C'est ce stock de 4500 tonnes qui a fait l'objet de travaux début juin. Des bulldozers ont recouvert les sacs d'arseniate de chaux par une couche de terre. Depuis 2019, une commission de suivi de site a été mise en place pour permettre à tous les acteurs du dossier (Etat, élus, collectivité et associations) d'échanger régulièrement. Dans un courrier adressé aux membres du bureau de cette commission, Sophie Elyzéon, la préfète de l'Aude, veut rassurer : elle confirme "que la récente opération de couverture temporaire par une couche de terre des bigs-bags présents dans une alvéole sur le site de la Combe du Sault est destinée à limiter les éventuels envols de poussières dans l'attente de leur évacutaion complète programmée en 2020".

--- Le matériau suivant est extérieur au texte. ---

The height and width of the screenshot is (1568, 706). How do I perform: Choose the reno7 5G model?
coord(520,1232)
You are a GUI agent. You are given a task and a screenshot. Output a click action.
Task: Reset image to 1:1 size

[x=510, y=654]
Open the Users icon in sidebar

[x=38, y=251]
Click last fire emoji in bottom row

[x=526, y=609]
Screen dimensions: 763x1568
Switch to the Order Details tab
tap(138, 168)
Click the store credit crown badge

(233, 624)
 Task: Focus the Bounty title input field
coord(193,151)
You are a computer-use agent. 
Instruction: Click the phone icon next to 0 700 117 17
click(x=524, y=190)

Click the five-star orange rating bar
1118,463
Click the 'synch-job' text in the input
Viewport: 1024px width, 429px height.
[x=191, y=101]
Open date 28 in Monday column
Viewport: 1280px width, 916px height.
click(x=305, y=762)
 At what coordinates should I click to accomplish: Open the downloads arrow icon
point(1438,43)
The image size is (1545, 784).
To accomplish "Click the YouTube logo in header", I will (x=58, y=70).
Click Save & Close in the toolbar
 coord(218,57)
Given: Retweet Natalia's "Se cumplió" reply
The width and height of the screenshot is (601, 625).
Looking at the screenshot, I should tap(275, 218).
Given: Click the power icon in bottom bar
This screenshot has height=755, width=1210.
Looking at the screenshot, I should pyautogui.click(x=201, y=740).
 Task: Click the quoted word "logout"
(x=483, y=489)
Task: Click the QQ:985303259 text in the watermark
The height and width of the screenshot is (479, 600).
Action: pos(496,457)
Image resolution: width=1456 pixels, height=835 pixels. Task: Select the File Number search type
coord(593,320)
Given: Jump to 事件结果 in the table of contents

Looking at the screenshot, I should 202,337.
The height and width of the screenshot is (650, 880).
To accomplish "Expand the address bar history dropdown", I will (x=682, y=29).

Des prélèvements inquiétants
Une nouvelle a priori rassurante. Mais qui inquiète autour des anciennes mines de Salsigne. Pour comprendre cette défiance, il faut remonter au 15 octobre 2018, jour des inondations dans l'Aude. Les précipitations exceptionnelles de cette nuit-là, avaient lessivé les sols de la Montagne Noire. Les associations de riverains, qui luttent depuis des nombreuses années contre la pollution, avaient alors exprimé leurs craintes que les éléments toxiques des sites miniers n'aient été emportés plus bas dans la vallée. Des craintes confirmées quelques mois plus tard, quand le maire de Lastours avait fait réaliser des analyses de la terre de la cour d'école de son village, qui avait été inondée en octobre 2018. Les taux en arsenic étaient alors bien supérieurs aux normes. Des prélèvements d'urine réalisés sur les enfants des écoles de Lastours et de Conques-sur-Orbiel, plus bas dans la vallée, d'abord à l'initiative des parents, puis finalement de l'Etat, avaient montré des concentrations en arsenic anormalement élevées pour 58 des 191 enfants testés.
Devant l'émoi provoqué par la situation, Emmanuelle Wargon, la secrétaire d'Etat auprès de la ministre de la transition écologique, en visite officielle sur le département, avait annoncé en octobre 2019 un plan prévoyant 50 actions pour le suivi environnemental et sanitaire de l'ancien site minier. Le plan présenté par la Préfète en novembre, accédait notamment à l'une des revendications des associations : une campagne destinée à mesurer la quantité de poussières d'arsenic contenue dans l'air ambiant, pour aider à déterminer si celles-ci peuvent être une des sources de contamination. Un bureau d'études spécialisé devrait lancer les analyses dans l'année.
Les populations de la vallée de l'Orbiel ont été très largement exposées aux envols d'arseniate de chaux
Max Brail, le maire de Lastours craint que les travaux récents de couverture des arseniates de chaux ne soient destiné "à préparer la campagne de relevé de poussières, en limitant au maximum les possibilités pour le vent d'emporter les poussières dans l'atmosphère." Des travaux qui risqueraient donc de fausser les résultats des mesures. Dans un communiqué, l'Association des Grattes-papiers, qui lutte depuis de nombreuses années contre la pollution de la mine et qui siège à la commission de suivi de site, s'étonne : "Par sa jolie lettre, la préfète de l'Aude démontre que, depuis les premiers dépots de big-bag dans cette alvéole en 2006, les populations de la vallée de l'Orbiel ont été très largement exposées aux envols d'arseniate de chaux, d'autant plus que le secteur est venté plus de 300 jours par an, dont 100 jours sous des vents forts."
Après une parenthèse due à l'épidémie de coronavirus, le plan d'action de la Préfecture devrait reprendre son déploiement. La Préfète de l'Aude a convoqué le bureau de la commisision de suivi de site pour la fin du mois de juin.